Lo que se juega
A la sacralización del fútbol se han ligado las casas de apuestas desde hace años con el resultado esperado: una bomba de relojería
Yo entiendo la sorpresa porque en un negocio tan limpio y sujeto a rígidas morales como las apuestas, habitado normalmente por empresarios tan comprometidos con sus ganancias como con su comunidad —esa clase de entrepreneurs solidarios y atentos a los equilibrios sociales—, se haya descubierto que, a las faldas de un negocio gigantesco que promete dinero por la vía rápida, haya gente haciendo trampa para ganarlo por la vía más rápida aún. Mediante algo que aún no había llegado a España y que, por tanto, ha provocado innumerables sofocos: la corrupción. Resulta que se podían corromper importantísimos cargos políticos para amañar contratos de obra pública, pero hay escándalo porque lo hagan futbolistas del montón para amañar partidos cuyo resultado les da igual.

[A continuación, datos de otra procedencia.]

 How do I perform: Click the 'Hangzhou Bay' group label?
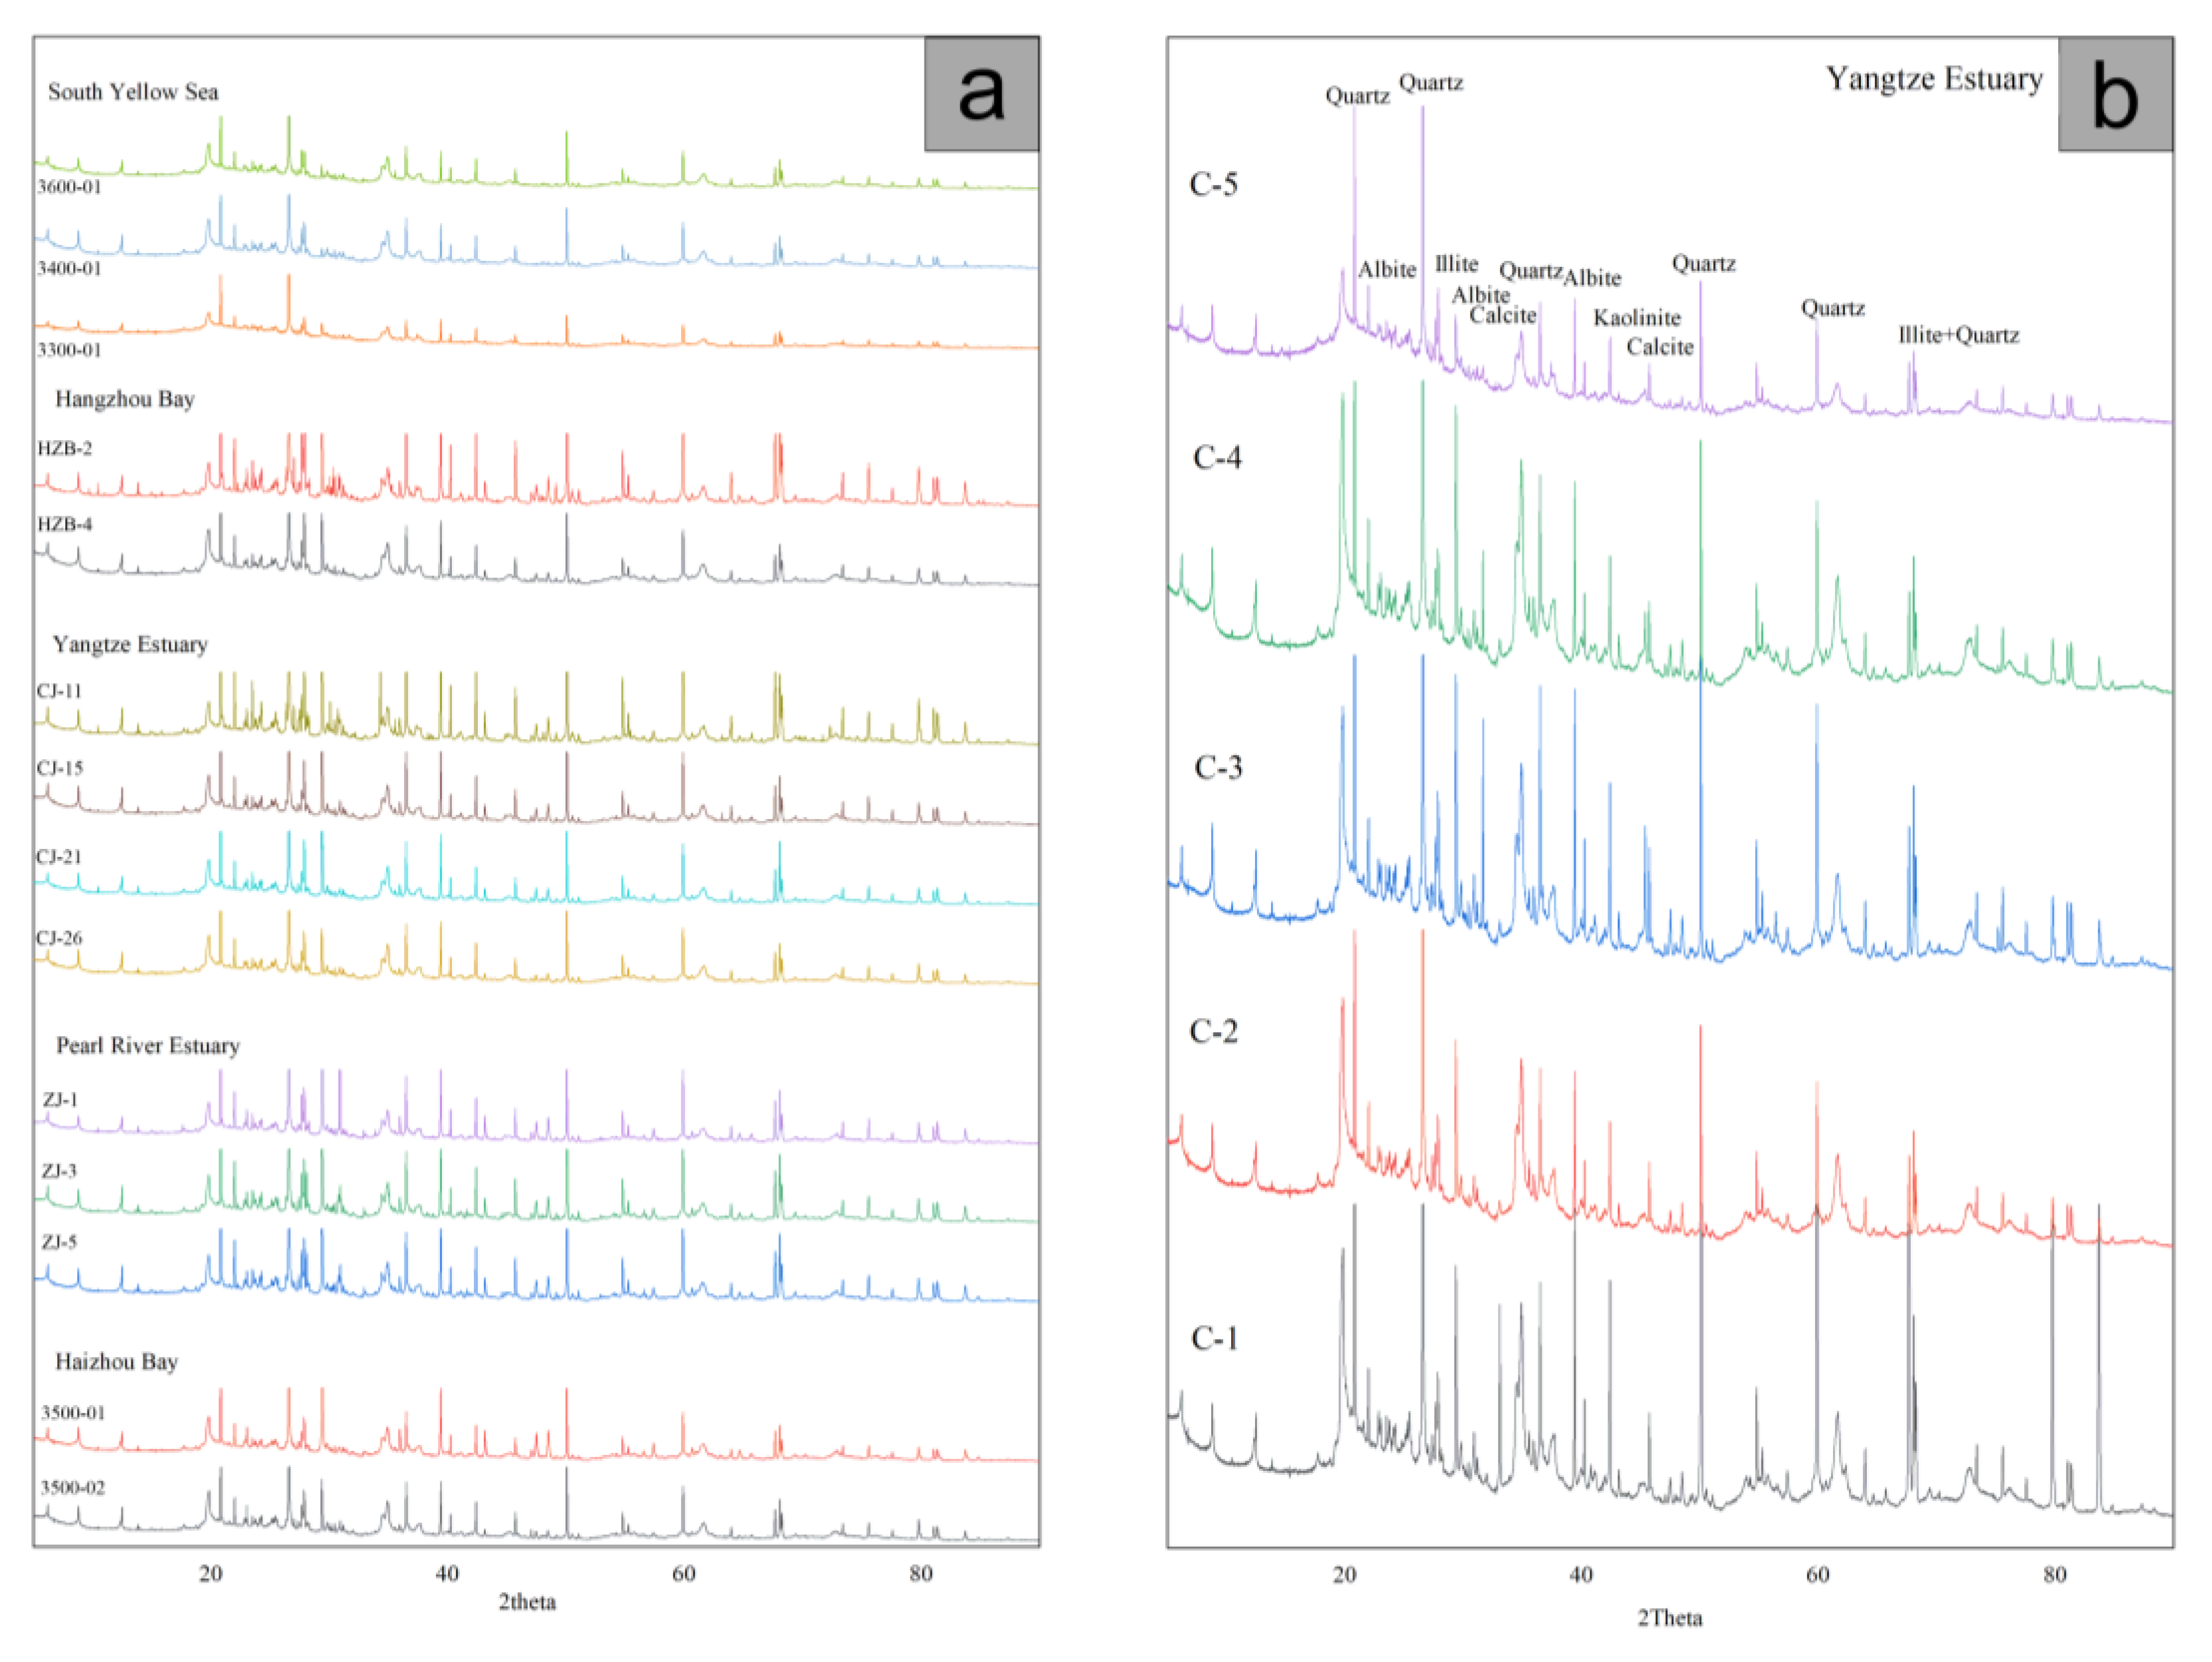pos(125,399)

No sé si se trata de la célebre ingenuidad española, esa que todavía cree que hay cosas intocables y no son la educación ni la sanidad, sino el fútbol, o el hecho de tener aún en el deporte y sus márgenes, precisamente, el depósito de fe que se ha perdido en universos mucho más desprestigiados. Aquello de José María García a Pedro Simón en El Mundo, reconociendo no haber dado dos exclusivas relacionadas con triunfos históricos del deporte español por el enorme desencanto que hubieran generado. Uno se puede imaginar (solo imaginar, porque no ocurrió) a un periodista teniendo el caso Bárcenas y no darlo por presiones del poder, pero no para no decepcionar a todo un país. Algo que lleva a otra reflexión: la fortaleza de un orgullo español construido por sus éxitos deportivos, de tal forma que, si por defender la Constitución se llamó a filas al periodismo, qué no se le pediría a los diarios si aparece un positivo de un futbolista de la selección que tumbase, con su publicación, la Copa del Mundo.

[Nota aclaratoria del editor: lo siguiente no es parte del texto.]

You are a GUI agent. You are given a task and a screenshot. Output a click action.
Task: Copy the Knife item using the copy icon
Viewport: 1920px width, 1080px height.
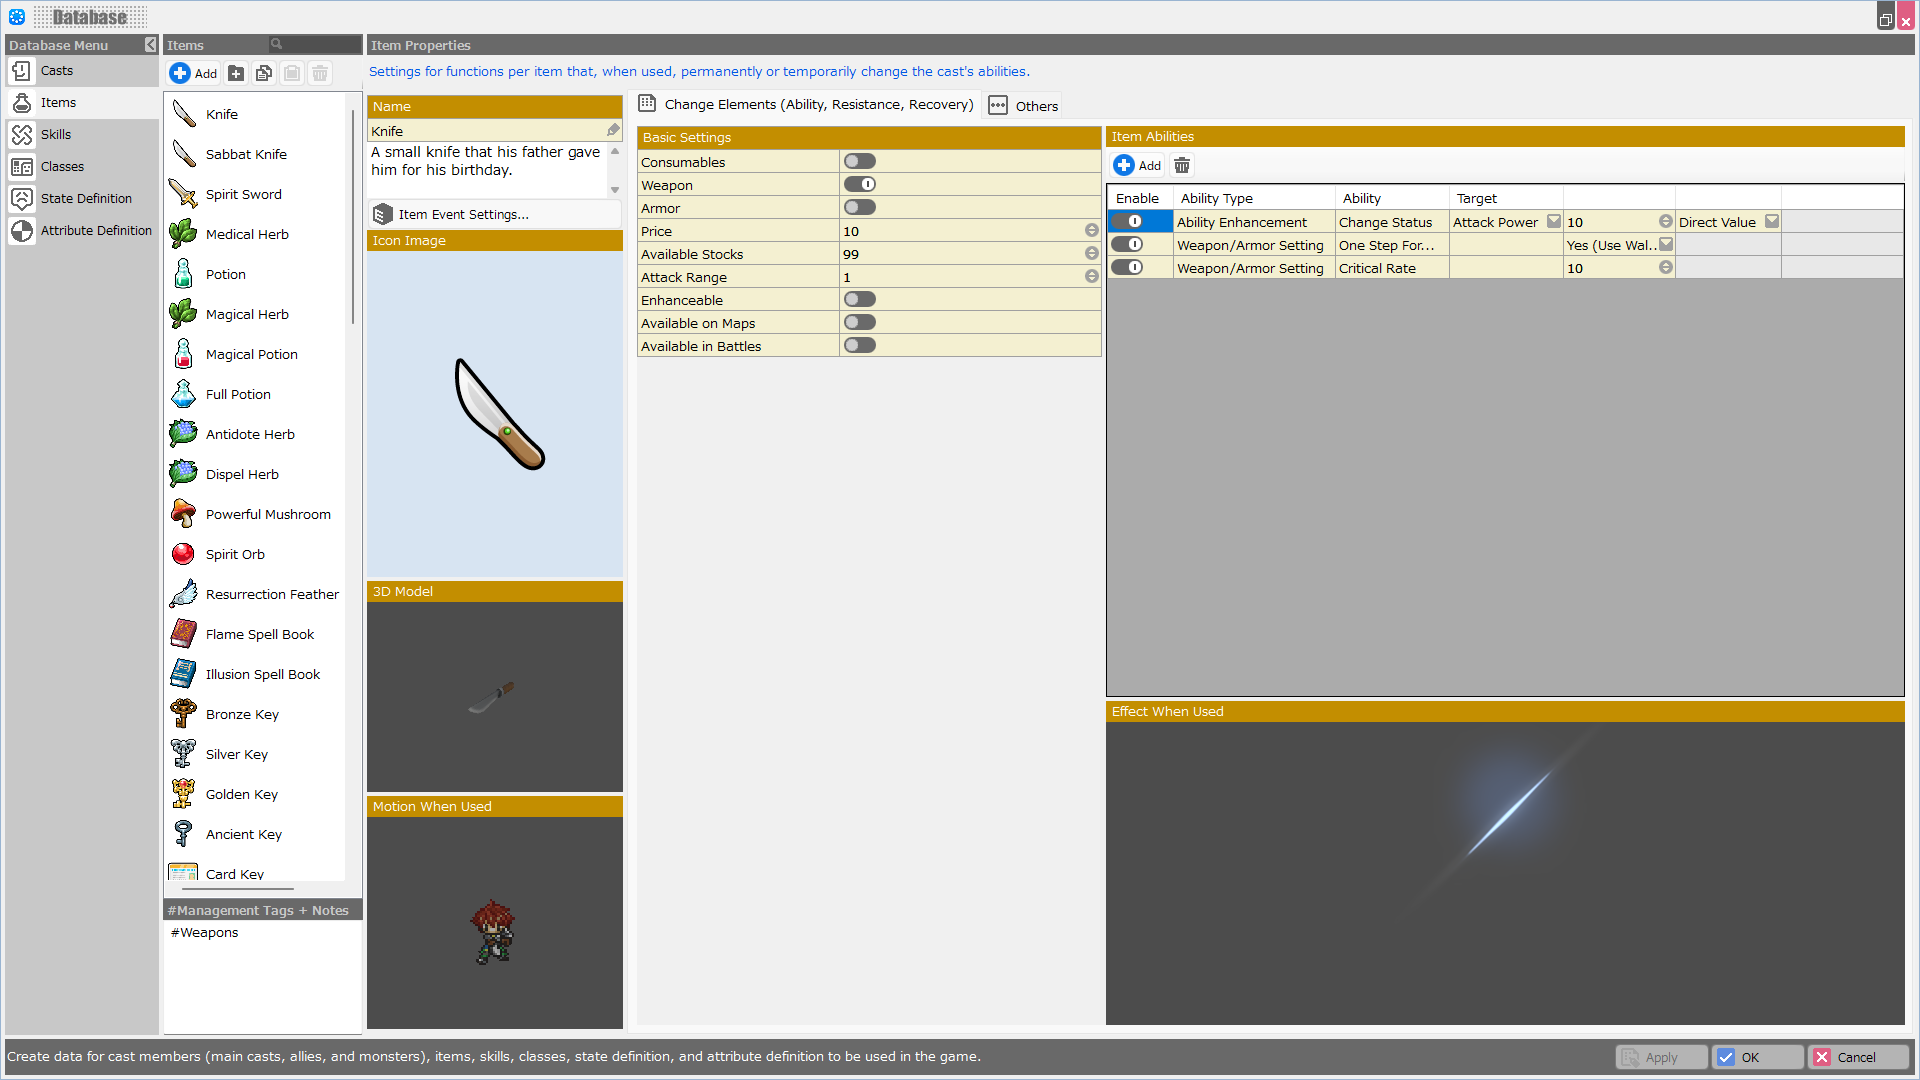(x=264, y=73)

Tiene que ver. Los clubes de fútbol de cada ciudad generan tanto respaldo social como laxitud a la hora de enfrentarse a castigos por infringir la ley que en cualquier otro caso no levantaría ningún debate. Y a esta sacralización se han ligado las casas de apuestas desde hace años con el resultado esperado: una bomba de relojería. Que tiene consecuencias sociales: si tienes un sueldo pequeño, se puede multiplicar por dos o por cuatro en 90 minutos: 90 minutos en los que poder ganar más que trabajando 12 horas al día. Viendo fútbol, por supuesto. De ahí que el poder omnívoro de las casas de apuestas, que patrocinan desde clubes hasta competiciones, se asiente sobre los barrios de empleos más precarios y de familias más necesitadas: tradicionalmente el dinero pobre se acaba mezclando con el dinero rico. Afición, desesperación, ocio y, en un sorprendente giro de guion, estafa algunas buenas tardes.
“Esperemos que no sea demasiado tarde cuando nos enteremos de que no deberían ser así las cosas”, dijo esta semana Dani Giménez, portero del Deportivo de La Coruña. Se trata de un discurso sorprendente, por valiente, desde el ojo del huracán. Las cosas, incluido el fútbol, son generalmente limpias, pero no limpias todo el tiempo. Lo que ofrecen las apuestas al aficionado es sentirse tan parte de la competición que pueda ganar dinero con los partidos como un futbolista, salvando distancias peculiares. Puedes no solo ver partidos de fútbol en los que sientas los colores, sino aquellos en los que sientas también la cartera. Que de repente ese espectáculo tan grande ofrezca dividendos a cualquiera no solo obliga a pararse a pensar cuánto están ingresando de quienes pierden su dinero sistemáticamente, sino por qué no se van a prestar intermediarios, futbolistas y apostadores a repartirse la tarta a espaldas de los demás.